Paralelamente ao estudo da obra de
Bauman, o grupo se dedicou a aprofundar seu conhecimento sobre os órgãos e a
maneira como influenciam os movimentos. Com base na pesquisa desenvolvida pelo
Body-mind Centering de Massachutes, nos Estados Unidos (Principalmente o Livro Sensing, Feeling and Action),
desenvolve-se uma coreografia que abre mão da premência dos ossos e dos
músculos para buscar em rins, coração e intestino sensações e impulsos que
possam reverberar pelo corpo.
Estamos diante de uma coreografia
que abre mão de movimentos que se concretizam através de vetores. Não se trata,
portanto, de um corpo que desenha linhas no espaço, mas que se expande em três
dimensões e toma conta do ambiente ao aumentar de volume. As dançarinas
projetam-se e abarcam o que lhe circunda. Elas desenham uma dança hipnótica que
abdica de qualquer precisão pré-concebida e conferem vida e vazão às vontades dos
órgãos, pedindo que dialoguem com o exterior e transmitam o que queiram dizer.

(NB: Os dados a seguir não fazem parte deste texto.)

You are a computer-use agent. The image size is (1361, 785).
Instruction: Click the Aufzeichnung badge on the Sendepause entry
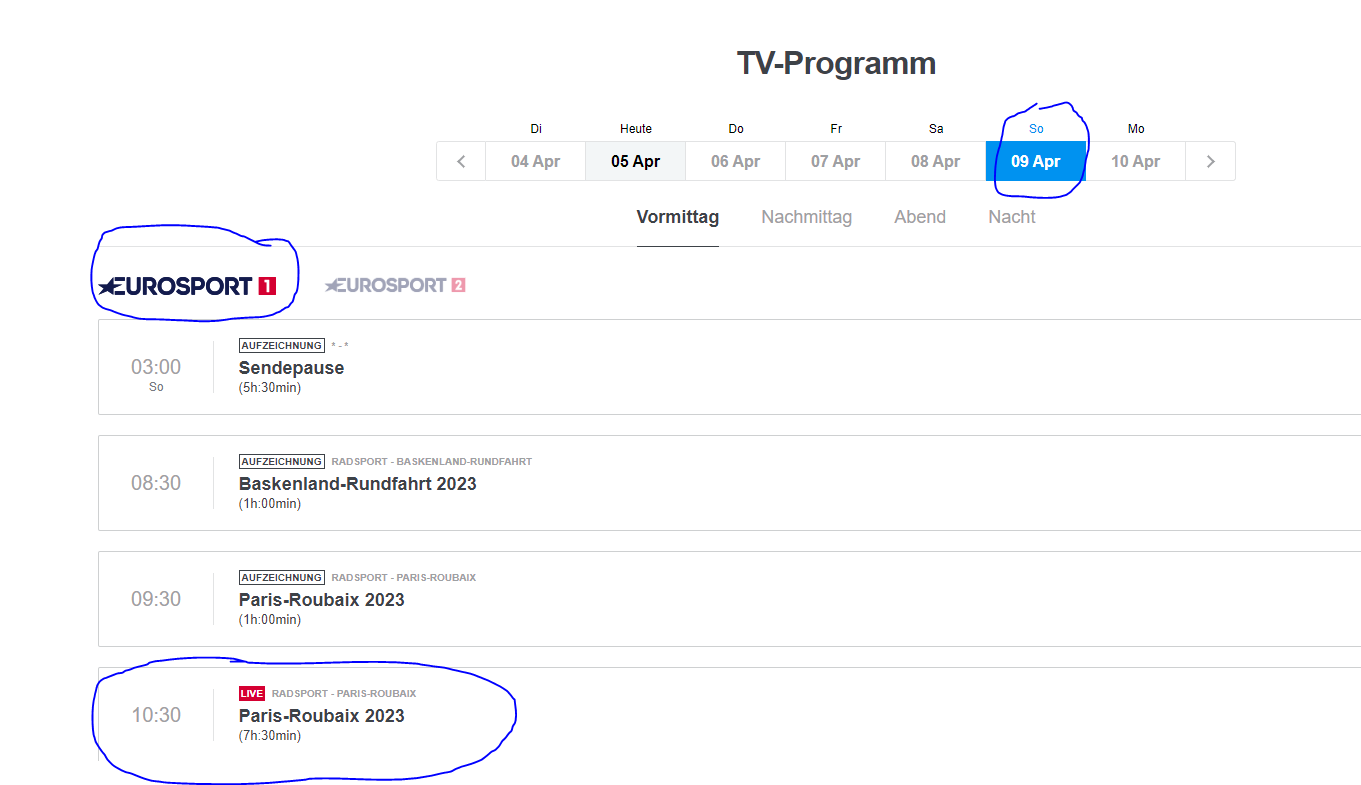pyautogui.click(x=281, y=345)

Mais especificamente, Fleshdance (ou
a dança da carne, em uma tradução literal), se releva como um estudo sobre os
pulmões. O espetáculo nos mostra como o respirar pode influenciar a forma como nos
colocamos no mundo. Observa-se um jogo cênico onde espectador e artista entram
em relação. A troca ocorre quando nos damos conta de que o ar que um de nós expele
é o mesmo ar que o outro respira. Visivelmente, se cria uma relação de interação
ao mesmo tempo inusitada e perturbadora e que contrasta com as relações que
habitualmente mantemos com os outros citadinos. Será redundante apontar,
portanto, que a cada apresentação do grupo um novo jogo é estabelecido.
Ao juntarmos essas duas inspirações,
uma mais técnica e outra mais teórica, perceberemos que se trata de um
espetáculo onde os corpos das dançarinas se desprendem de seu uniforme social
de posturas, olhares e respirações socialmente orientado. Revela-se ao
espectador como o homem urbano evita respirações mais profundas, pois deseja
evitar a troca com os milhões de desconhecidos da metrópole. Também se descobre
como nosso corpo se limita a movimentos previsíveis e de fácil codificação, de
forma a maximizar a padronização de posturas e agilizar a troca de mercadorias
e bens.
Fleshdance cria um estado de
inquietação onde o simples respirar se transforma em uma ação complexa e inquietante.
Propõe corpos que possam resistir a um mundo que quer nos transformar em seres
robóticos, homogeneizados e indiferentes aos outros. Transforma o ar que
circunda o palco para que seja respirado pelo publico e possa transformar de
alguma forma a maneira como nos colocamos no mundo do consumo.